Brandon Gray. Photos by Javier Cabral
When cooking Japanese food, few people think of making their own katsuobushi—the traditional Japanese boiled, cured, smoked, and fermented bonito fish.
But Brandon Gray, the culinary director for Michael Cimarusti's Cape Seafood and Provisions in Los Angeles, isn't like most people. Making katsuobushi is exactly the kind of project that the renaissance chef-turned-fishmonger loves to tackle—intimidation be damned.
"I just want to try making everything from scratch, and I mean everything," Gray tells me. I was tipped off that he has been making his own stuff in-house to eventually use in some of the prepared dishes at Cape, making him one of two chefs in the LA area diving into umami-filled world of DIY petrified bonito. (The other chef is none other than Niki Nakayama of N/Naka, of course.)
"Once I find something I really enjoy, I want to learn more, and more, and more, and more, especially with as something as subtly complicated as dashi."
When I arrive at Cape, there is a stunning skipjack tuna on ice that was delivered to him earlier that morning through Dock to Dish. The eyes are about as black and clear as I've ever seen in a fish. Gray then coaches me through through the steps of making what is arguably the most umami-filled ingredient in Japanese cuisine, and one that date backs more than 300 years.
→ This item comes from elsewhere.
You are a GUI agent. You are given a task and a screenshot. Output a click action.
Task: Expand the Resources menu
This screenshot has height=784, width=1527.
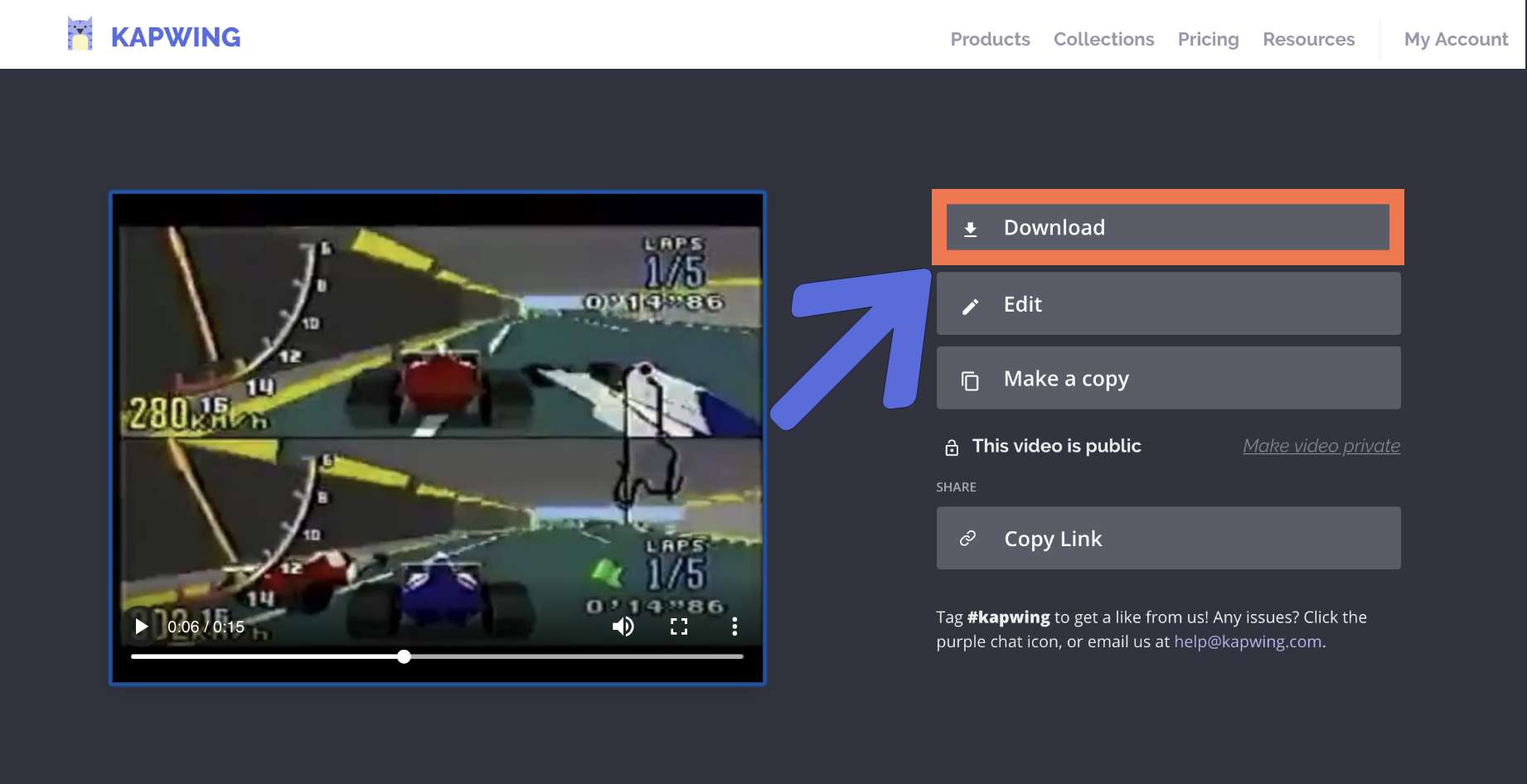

After the fish is filleted, it's slowly boiled in a stock made with prepared shaved bonito to amp up the bonito-ness. After a few hours, the fillets are taken out of the simple dashi and then completely slathered in a smooth, thick paste made from ground bonito, to add yet another layer of savoriness to the fish.
"It's essentially bonito on bonito on bonito."
From there, the fish is smoked every day for four hours for a month straight until it is about half its weight, super-dry, and stiff. After this, it is essentially ready to use, but you can inoculate it with a mold so that it can ferment and develop even more complex flavors. That is when it is shaved real thin and packaged to sell in Japanese stores, or used to beef up the umami in pureed soups like Gray does at Cape.
The chef, a native Angeleno and former soldier who served four years in the US Army, has long fantasized about making katsuobushi from scratch, as many of the restaurants he's worked in apply Japanese technique to their dishes. He first tried dried bonito while working in Dan Hunter's kitchen in Australia. He attributes his time there to piquing his passion for learning how to cook things that other chefs buy pre-made.
Surprisingly, he's even beat his teacher—the fish-obsessed Cimarusti—to the punch. Gray is grateful that Cimarusti trusts and gives him time to continue pushing the envelope at Cape. More importantly, Cimarusti has approved of his homemade bonito and is a fan.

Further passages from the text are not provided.